In a quieter market linked to the absence of a lot of Asian players, all dry bulk markets remained firm. It is significant to see that even in these conditions, the Cape market did not plunge and even gained a few dollars by the end of the week helped by some more activity in the Atlantic. This still does not prove that the market will rocket during the winter but everyone starts to think that is could be wise to consolidate it’s present position rather than playing the spot. The same can be said for Panamax and Handymax tonnage for which ship’s availability remains tight with obviously a lot of business concluded off records. For the second time this year Japanese steel-makers have negotiated rises between 5 to 20% in the price of steel plates this week with car-makers and shipbuilders, which could give the latter some more arguments to push up newbuilding prices again.
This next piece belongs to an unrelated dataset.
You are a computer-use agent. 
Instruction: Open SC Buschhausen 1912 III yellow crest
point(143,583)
The Panamax market played a quieter tune last week, especially in the Pacific. While some owners were caught with a spot ship during the Far East holidays, the market has definitely not lost its substance and owners generally seem to be willing and able, at least for the time being, to hold out until the market comes back up again. The average t/c rate a LME can fetch is still at US$32,600, which by the way is US$2,500 more than one month ago! Owners still can hope to fetch in excess of US$35,000 for fronthaul.
The International Grain Council has just released its latest market report revealing that the overall forecasts for grain trade are lower than last year despite China’s increased needs. Trade in wheat will remain stable at 101m tons while trade in maize is expected to be 3 mt lower at 77 mt due to better crops in Europe and reduction in their import needs.
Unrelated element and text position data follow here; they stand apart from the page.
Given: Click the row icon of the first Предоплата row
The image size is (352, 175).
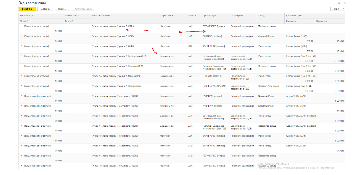Looking at the screenshot, I should 22,96.
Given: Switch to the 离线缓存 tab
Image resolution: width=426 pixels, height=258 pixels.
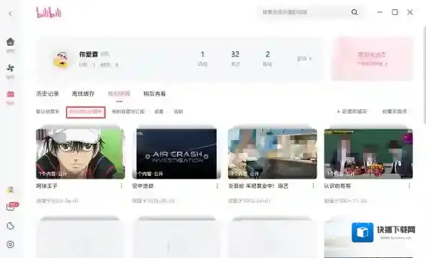Looking at the screenshot, I should pyautogui.click(x=83, y=94).
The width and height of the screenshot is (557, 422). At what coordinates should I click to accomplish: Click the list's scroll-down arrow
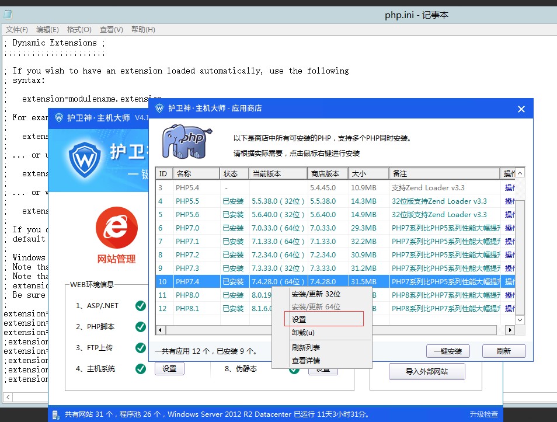pos(520,319)
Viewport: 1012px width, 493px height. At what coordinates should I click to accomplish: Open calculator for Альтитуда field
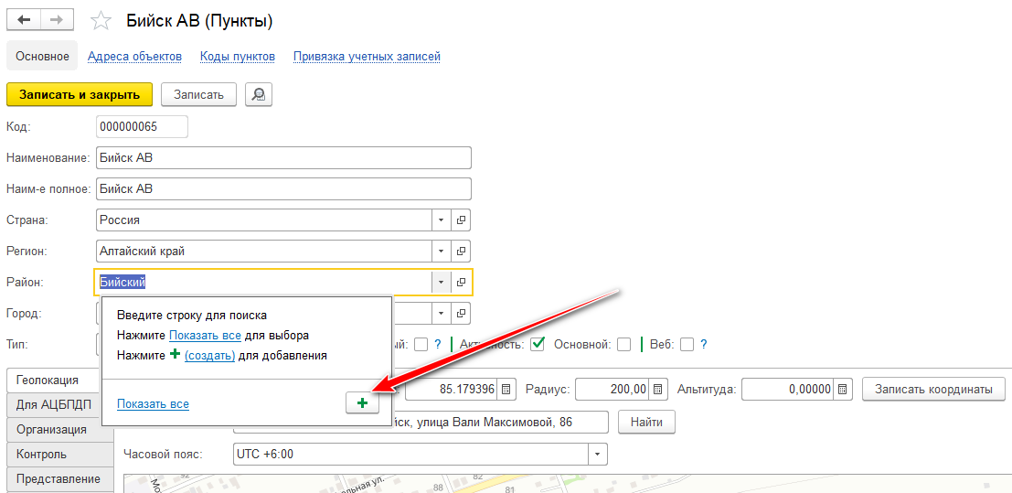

Although a bit weaker at the beginning of the week in the Atlantic, the trend for Handies/Handymaxes stayed firm through the week. 37,000 dwt Brazil to Continent are now being fixed at US$20/21,000 plus US$200,000 bb. In the Pacific a little slowdown has been felt at the end of the week but happening after a 45,000 dwt reached US$29,000 for Pacific round voyage and a 53,000 dwt grabber fixed over US$32,000 for a short period. A lot of interest for periods all sizes even older units and charterers ready to fix 2 years and more to avoid to pay the full rate required by owners for 2004/2005. However for such long period large gap still prevailing between owners and charterers ideas.